Doctors standing together to be heard
In Dr. Michaels’ opinion, doctors need to band together if they want their practice to change for the better. He believes doctors need to convince managers and the population that the FMG model, which is still not very well known, is capable of meeting the health needs of a population. The 14 FMGs in the CIUSSS that encompasses Clinic MDCM have some 265,000 registered patients out of a total population of 320,000—more than two-thirds of the territory’s population. According to discussions by the round table of FMGs in this CIUSSS, if each doctor took on 33 more patients, they could empty out the waiting list for the Québec Family Doctor Finder (GAMF).
The high attendance rates of several FMGs in the CIUSSS Centre-Ouest-de-l’Île-de-Montréal also show that it’s possible to meet the needs of this population, including those of the most vulnerable patients, patients with complex needs, or patients with decreasing autonomy who require home care.

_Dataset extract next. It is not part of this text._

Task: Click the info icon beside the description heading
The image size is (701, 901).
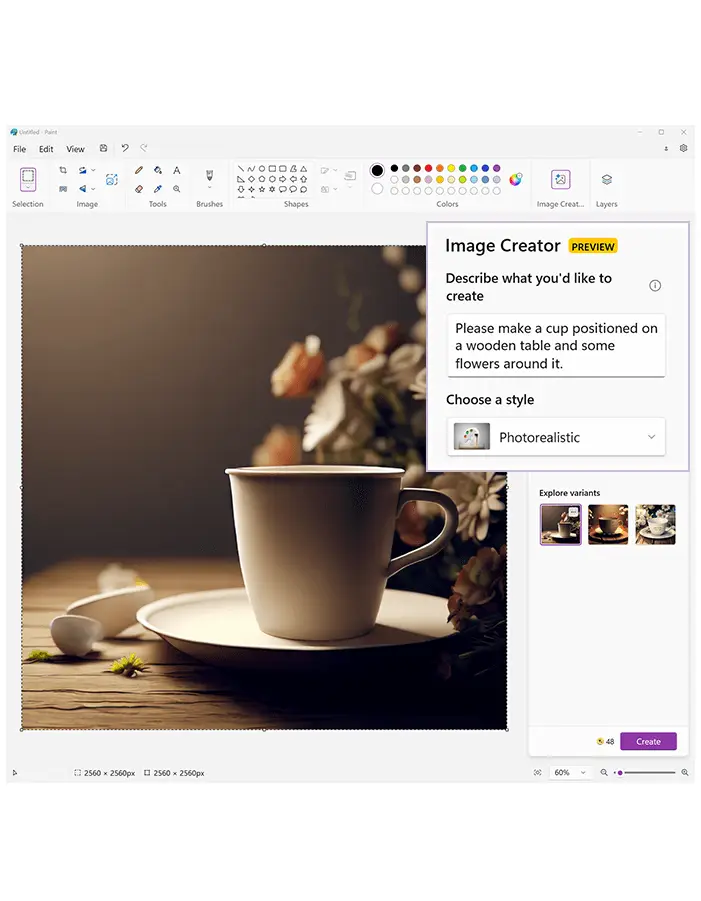Action: (x=655, y=286)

While nearly 80% of Quebecers now have a family doctor, it’s obvious to Dr. Michaels that high attendance rates and physicians’ ability to work through the waiting lists for family doctors are priority front-line issues, which is why he believes that FMGs need to join forces in order to make themselves better heard by decision-makers at the CISSSs, CIUSSSs, and the Ministère de la Santé et des Services sociaux. In fact, FMGs have the potential to become service outlets responsible for the treatment and follow-up of entire populations within a district, provided they are given the necessary regional medical staffing plans (PREMs).